DARKE COUNTY – The wildfires in Canada are causing gas prices to rise due to expensive crude oil costs and supply disruptions in other oil-producing countries, reported AAA.
The national average price of gasoline increased slightly over the past week, and it is likely that prices are heading for a new 2016 high in the coming days. Monday’s average price of $2.22 per gallon for regular unleaded gasoline represents an increase of 11 cents per gallon on the month, though drivers continue to enjoy a substantial year-over-year discount of 48 cents per gallon.
Gasoline demand regularly increases leading into the summer driving season, and this year has been no exception. According to last week’s supply report from the Energy Information Administration, U.S. gasoline demand hit its highest mark of the year at 9.66 million barrels per day, which was the highest number since August and 4.4 percent higher than the same period last year.

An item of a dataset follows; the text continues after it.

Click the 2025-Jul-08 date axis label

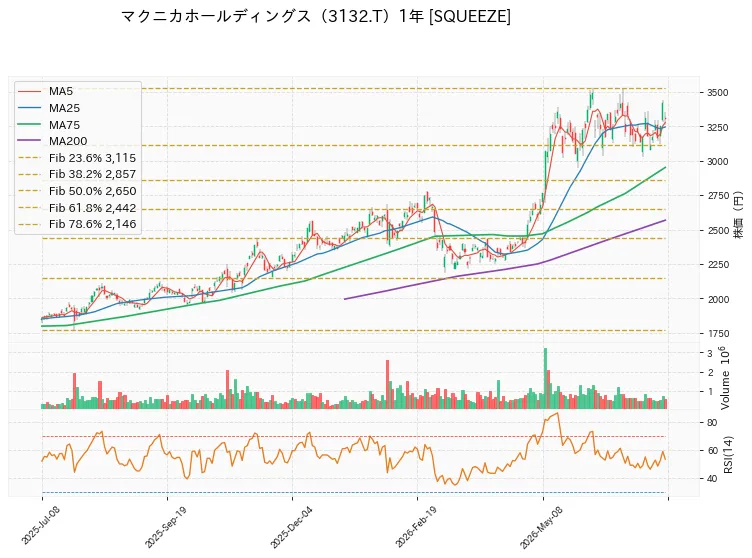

While domestic gasoline inventories reportedly decreased by about one million barrels, supplies are still some 14 million barrels higher than a year ago. In response to this seasonal increase in demand, refineries nationwide are ramping up production, although some facilities, particularly in the Great Lakes region, have been impacted by the fires in Alberta, Canada.
As has often been the case, volatility has characterized pump prices in the Midwest in recent weeks. Many states in the region reflected double-digit increases two weeks ago, then drops of 10 cents or more last week, only to see large gains over the past seven days, led by Indiana (+9 cents), Ohio (+8 cents) and Kentucky (+8 cents).
The fires in Alberta have been burning in a part of Canada that is rich in oil sands, and there has been a significant decline in production. Canadian oil is often cheaper than crude from other parts of the world, and in recent years U.S. refiners have increasingly relied on Canadian imports. Midwestern refineries in particular have changed their production methods to take advantage of heavy Canadian crude oil, which arrives by pipeline. The recent decline in Canadian production has impacted the regional cost of oil and is likely contributing to more expensive gas prices in the Midwest.
Miami Valley prices have moved higher over the past week as well. The current average in the Dayton/Springfield area is $2.24 a gallon, up nine cents from a week ago and 12 cents from a month ago. The price is down 40 cents from this date last year.
Oil Market Dynamics
Global oil prices began this week pointed higher as market watchers continue to evaluate how recent supply disruptions may impact the glut of global crude oil. This includes the impact of wildfires in Canada and ongoing issues in the Middle East, North Africa, Nigeria and Venezuela.